Cerebral small vessel disease (SVD) is an age-related disorder comprising various pathological processes and affecting the small blood vessels of the brain (7). Four major markers detectable through magnetic resonance imaging (MRI) are associated with SVD: lacunes, white matter hyperintensities (WMHs), cerebral microbleeds (CMBs), and enlarged perivascular spaces (EPVSs) (7, 8). In order to assess the overall burden of SVD on the brain, a total SVD score has been proposed that includes all four MRI markers, rather than only one or two (9, 10). Several studies found that the total SVD score is associated with high risk of recurrent stroke (11), mortality (12), cognitive decline (13), and depression (14) after stroke. Although previous publications investigated the association between cerebral SVD and HT (1518), most of them focused on a single SVD marker. We are unaware of studies addressing the effect of total SVD burden on HT. Therefore, whether total SVD burden correlates with HT and whether higher SVD burden increases risk of HT are unknown.

In the present study, we aimed to investigate the association between the total SVD score and HT in ischemic stroke patients with atrial fibrillation (AF) and/or rheumatic heart disease (RHD). We selected ischemic stroke patients with AF and/or RHD as the study cohort because they are treated most often with thrombolysis and anticoagulants, and because they show a higher incidence of HT than patients with other subtypes of stroke (19).

Materials and Methods

Study Subjects

We enrolled patients with ischemic stroke admitted to West China Hospital of Sichuan University (Chengdu, China) between October 2013 and December 2017, and to the People's Hospital of Deyang City (Deyang, China) between October 2014 and July 2015. The inclusion criteria were (1) patients that experienced ischemic stroke confirmed by brain computed tomography (CT) or MRI who were admitted within 7 days after stroke onset, (2) an initial CT scan on admission and follow-up CT or MRI scans during hospitalization were performed, and (3) patients received an additional diagnosis of AF and/or RHD at discharge.

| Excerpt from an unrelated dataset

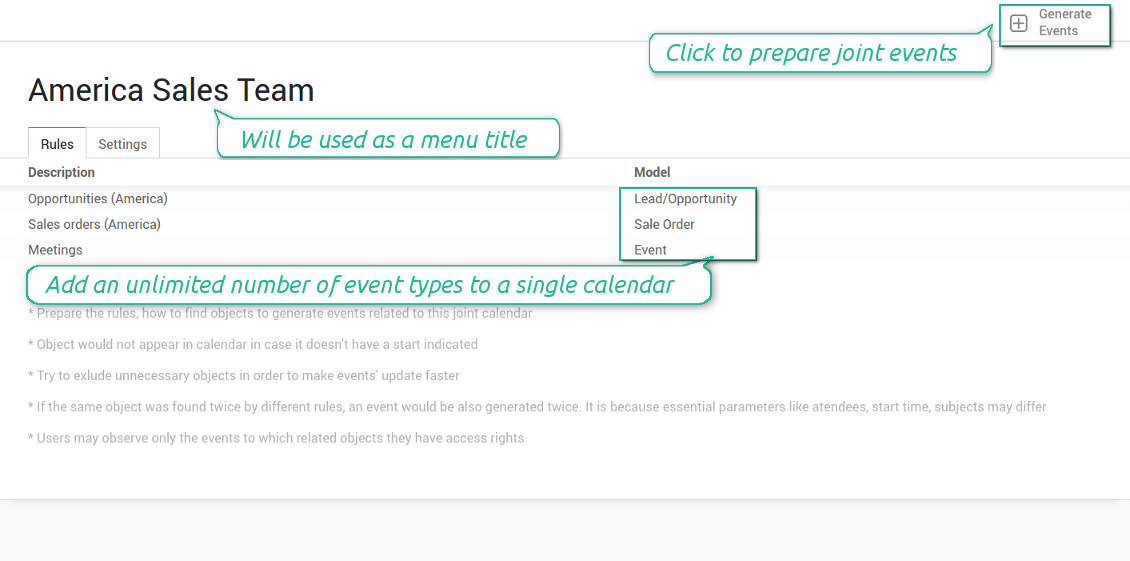
Task: Click the Generate Events button label
Action: 1064,22

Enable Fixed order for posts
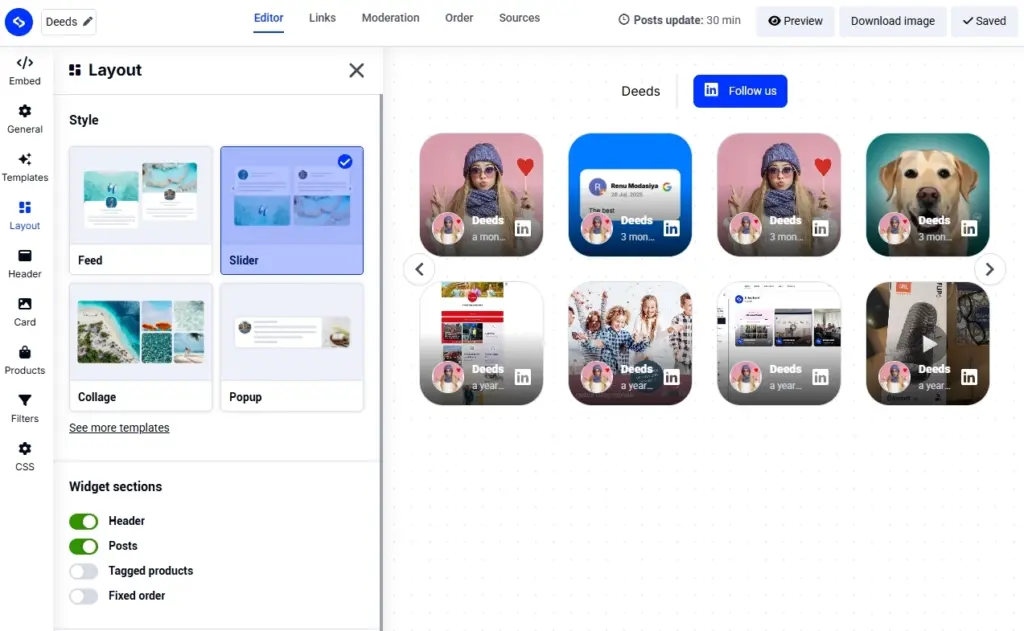(x=83, y=595)
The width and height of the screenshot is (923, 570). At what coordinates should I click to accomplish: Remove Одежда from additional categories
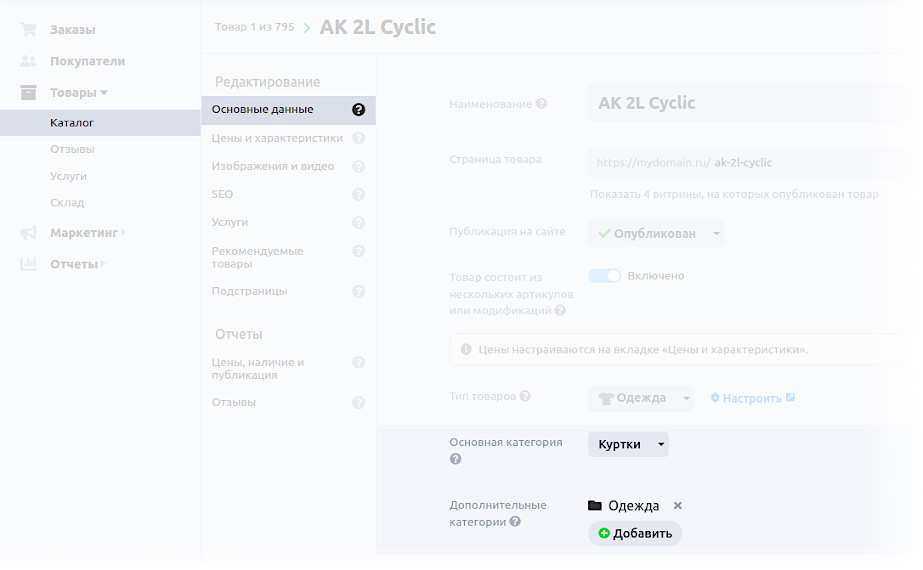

Patients were excluded if the quality of brain scans was poor, making the assessment of SVD difficult, or if the relevant MRI sequences were unavailable, including T1-weighted, T2-weighted, fluid-attenuated inversion recovery (FLAIR), and susceptibility-weighted imaging.

Demographic and clinical information was extracted from medical databases, including age, sex, prior medical history (hypertension, diabetes mellitus, and hyperlipidemia), previous use of antithrombotic agents (i.e., antiplatelets and anticoagulants), smoking, alcohol consumption, stroke severity assessed by the National Institutes of Health Stroke Scale (NIHSS) on admission, blood pressure on admission, laboratory tests at the first visit, and treatments during hospitalization including antiplatelets, anticoagulants, and thrombolysis. Ischemic stroke was classified as cardioembolic, atherothrombotic, lacunar, or uncertain stroke based on the etiological classification defined by the Stroke Prevention in Atrial Fibrillation (SPAF) study (20).

The study was approved by the Biomedical Research Ethics Committee of West China Hospital, Sichuan University, and the protocol followed the local ethics criteria for human research. Written informed consent was obtained from all the participants or their legal representatives.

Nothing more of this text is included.